Legt man aber dieses Verständnis zugrunde, dass sowohl Kündigungsfristen als auch Kündigungstermine unter der Bedingung stehen, dass eine Sicherung nur insoweit vorhanden ist, als diese Sicherung nicht über gesetzliche und kollektivvertragliche Fristen und Termine hinausgehende Ansprüche zugrundelegt, so besteht kein Grund nicht eine „Gesamtbetrachtung" anzustellen. Es ist also ausgehend von den gesetzlichen Kündigungsfristen und Terminen jeweils zu bestimmen, ob sich die hier konkret geltend gemachten Ansprüche noch innerhalb dieser nach den gesetzlichen Regelungen bestehenden Ansprüche bewegen. Dies ist aber hier - unstrittig - der Fall.

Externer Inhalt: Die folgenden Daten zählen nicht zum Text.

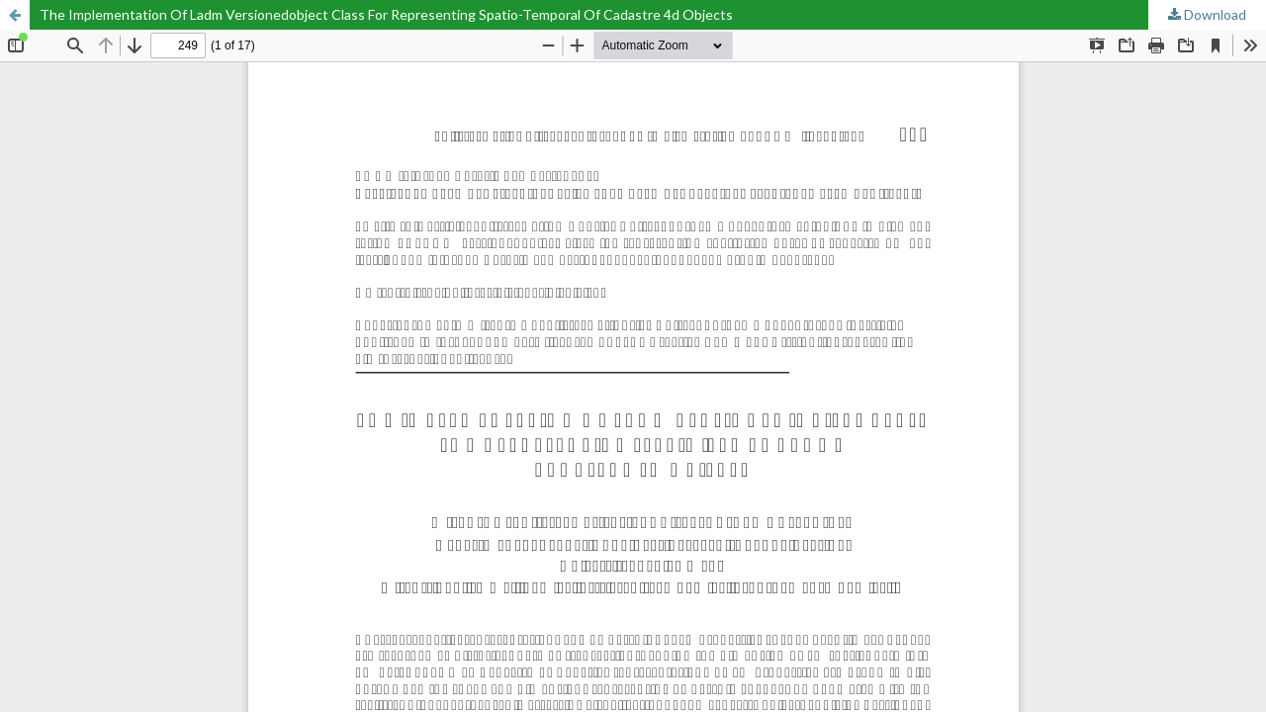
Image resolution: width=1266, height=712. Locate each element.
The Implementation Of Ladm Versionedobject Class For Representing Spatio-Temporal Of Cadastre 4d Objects (386, 14)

Ausgehend davon war daher der Revision des Klägers hinsichtlich der Höhe nach unstrittigen geltend gemachten Ansprüche auf Sicherung der Urlaubsersatzleistung und Kündigungsentschädigung für den Zeitraum bis stattzugeben.
Hinsichtlich der weiters begehrten Pensionskassenbeiträge ist jedoch auf § 7 Abs 8 IESG zu verweisen, wonach die Pensionskassenbeiträge auch im Rahmen der Kündigungsentschädigung in die Pensionskasse einzuzahlen sind. Dies wurde jedoch bisher nicht erörtert, sodass insoweit die Rechtssache zur ergänzenden Verhandlung und Entscheidung an das Erstgericht zurückzuverweisen ist.
Der Kostenvorbehalt gründet sich auf § 52 ZPO.